Most AI models have at least one thing in common: they are
fairly large for a resource that's
transferred over the Internet. The smallest MediaPipe object detection model
(SSD MobileNetV2 float16
) weighs 5.6 MB
and the largest is around 25 MB.
The open-source LLM
gemma-2b-it-gpu-int4.bin
clocks in at 1.35 GB—and this is considered very small for an LLM.
Generative AI models can be enormous. This is why a lot of AI usage today happens
in the cloud. Increasingly, apps are running highly optimized models directly
on-device. While demos of LLMs running in the browser
exist, here are some production-grade examples of other models running in the
browser:
- Adobe Photoshop runs a variant of the
Conv2D
model on-device for its intelligent object selection tool. - Google Meet runs an optimized version of the
MobileNetV3-small
model for person segmentation for its background blur feature. - Tokopedia runs the
MediaPipeFaceDetector-TFJS
model for real-time face detection to prevent invalid signups to its service. - Google Colab allows users to use models from their hard disk in Colab notebooks.
To make future launches of your applications faster, you should explicitly cache the model data on-device, rather than relying on the implicit HTTP browser cache.

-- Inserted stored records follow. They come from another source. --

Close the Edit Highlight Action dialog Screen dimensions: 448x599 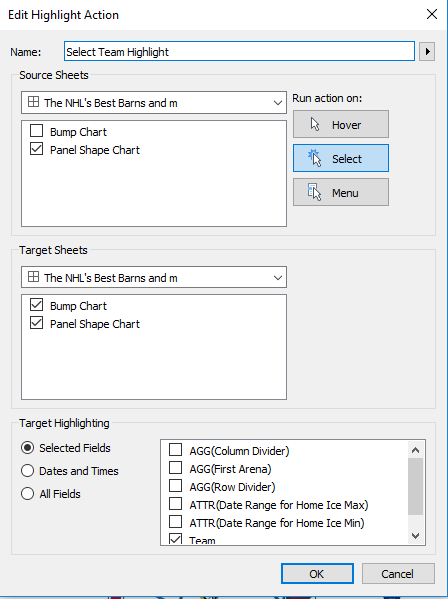432,15
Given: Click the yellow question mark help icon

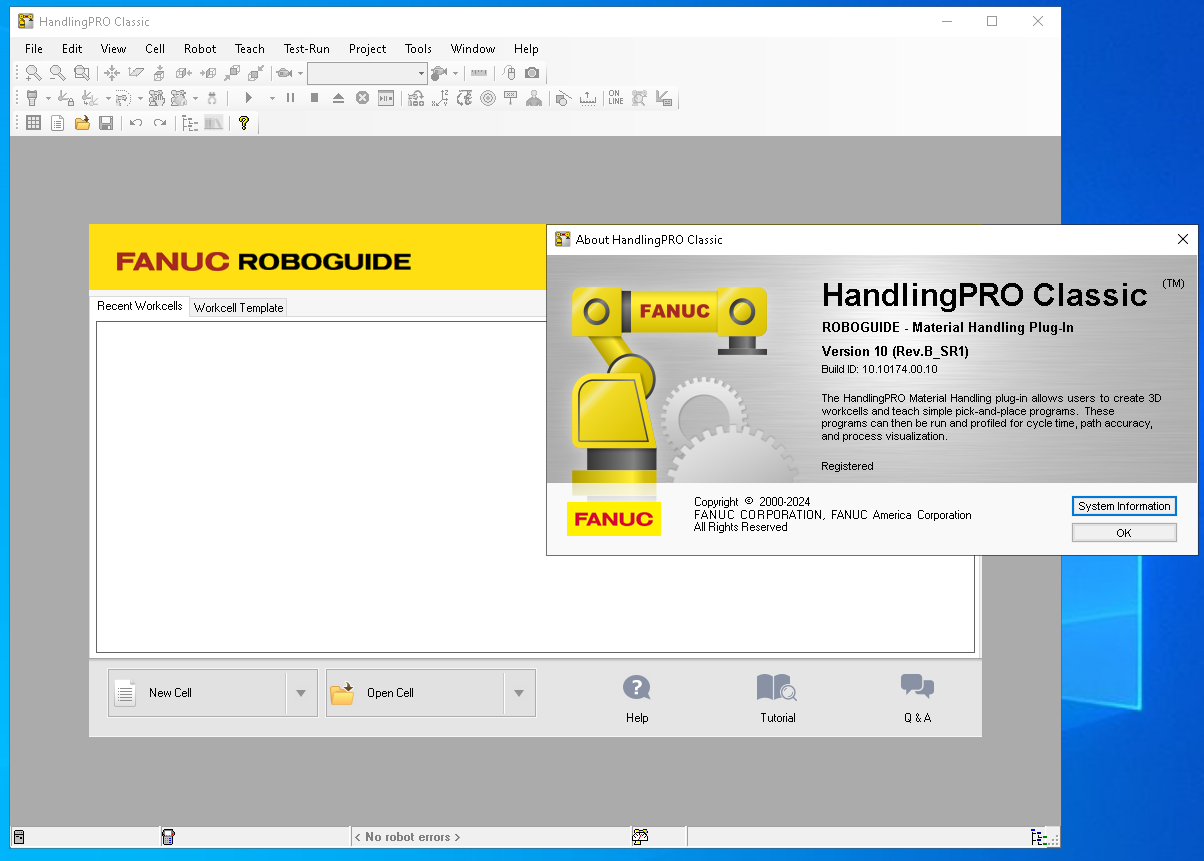Looking at the screenshot, I should 243,123.
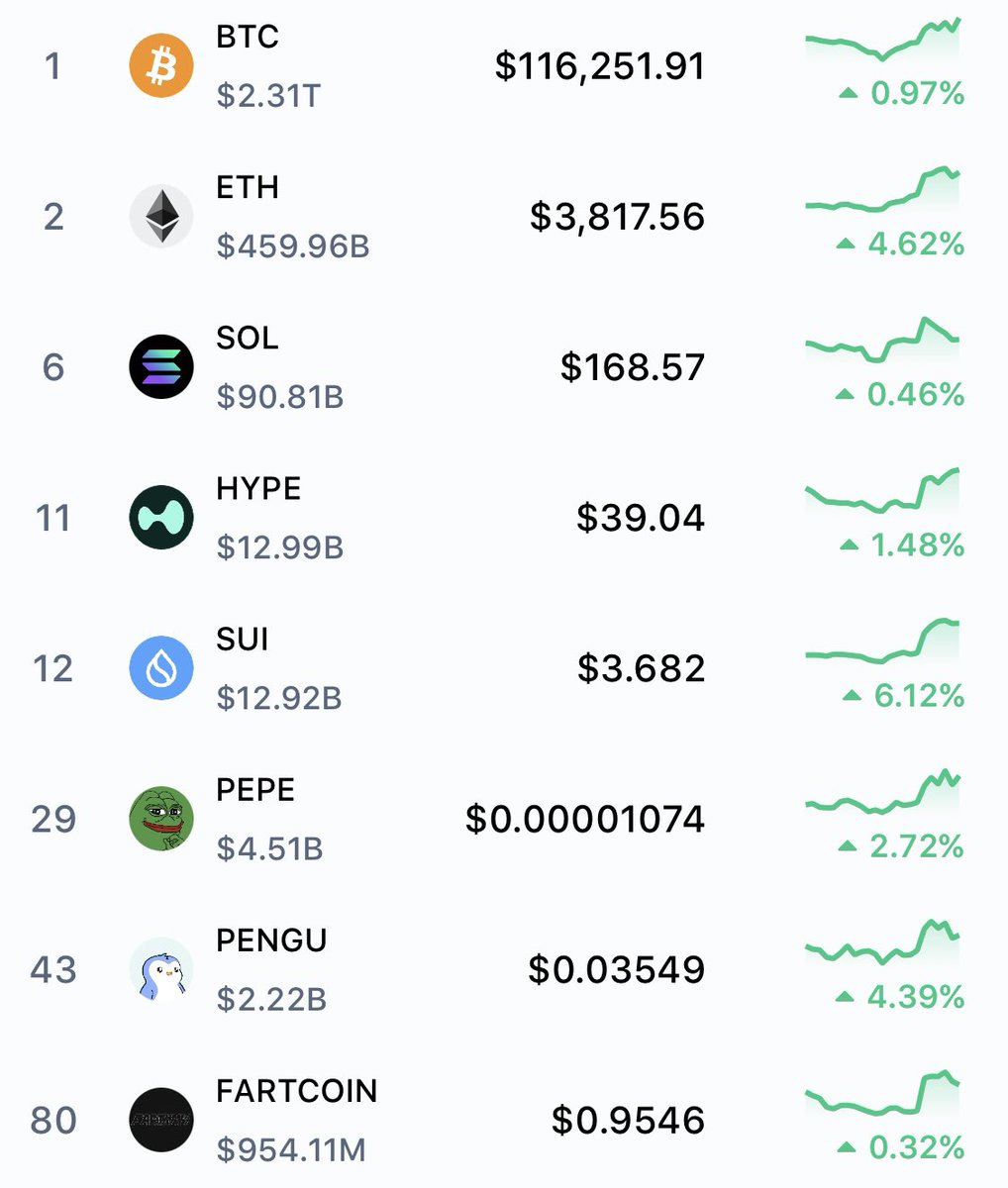
Task: Open the PEPE price $0.00001074
Action: (585, 819)
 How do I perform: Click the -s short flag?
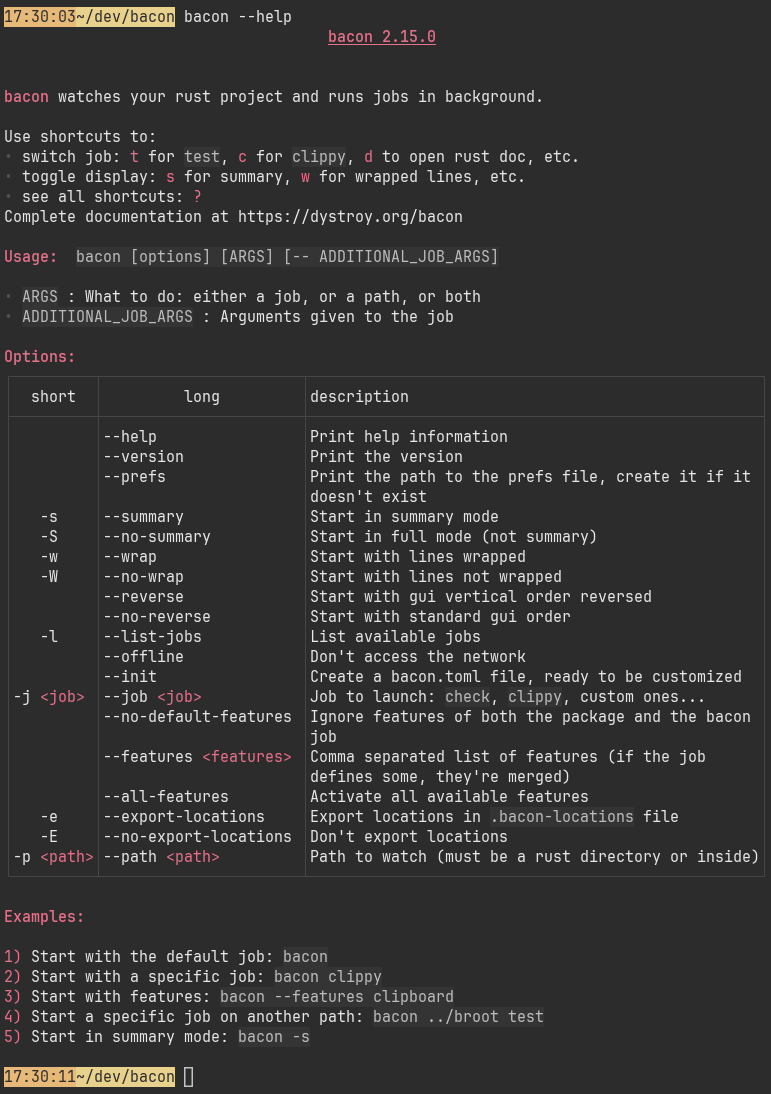pyautogui.click(x=49, y=517)
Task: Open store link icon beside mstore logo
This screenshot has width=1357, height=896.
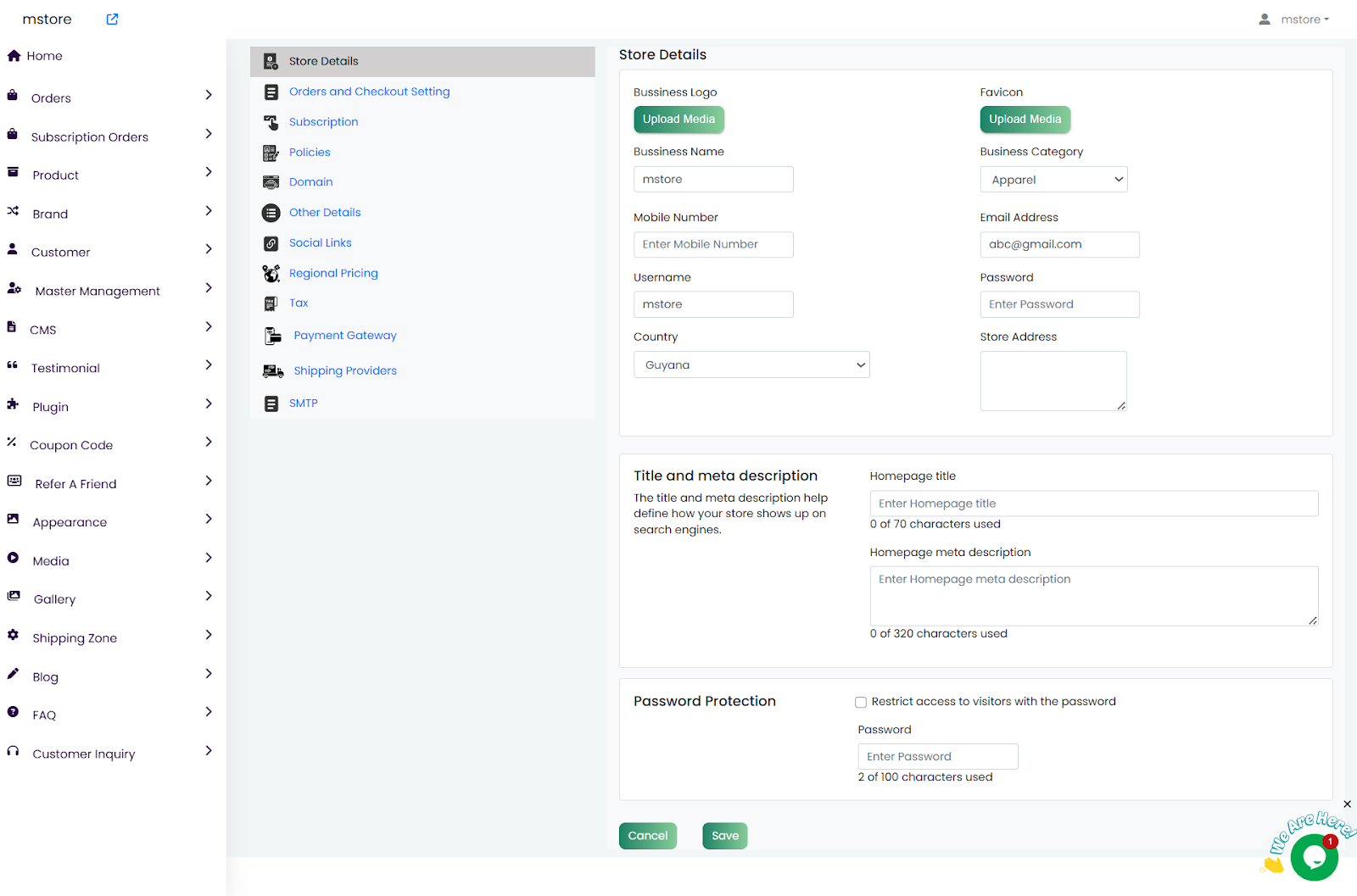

While this guide uses the gemma-2b-it-gpu-int4.bin model
to create a chatbot,
the approach can be generalized to suit other models and other use cases
on-device. The most common way to connect an app to a model is to serve the
model alongside the rest of the app resources. It's crucial to optimize the
delivery.
Configure the right cache headers
If you serve AI models from your server, it's important to configure the correct
Cache-Control
header. The following example shows a solid default setting, which you can build
on for your app's needs.
Cache-Control: public, max-age=31536000, immutable
Each released version of an AI model is a static resource. Content that never
changes should be given a long
max-age
combined with cache busting
in the request URL. If you do need to update the model, you must
give it a new URL.
When the user reloads the page, the client sends a revalidation request, even
though the server knows that the content is stable. The
immutable
directive explicitly indicates that revalidation is unnecessary, because the
content won't change. The immutable
directive is
not widely supported
by browsers and intermediary cache or proxy servers, but by
combining it with the
universally understood max-age
directive, you can ensure maximum
compatibility. The public
response directive indicates that the response can be stored in a shared cache.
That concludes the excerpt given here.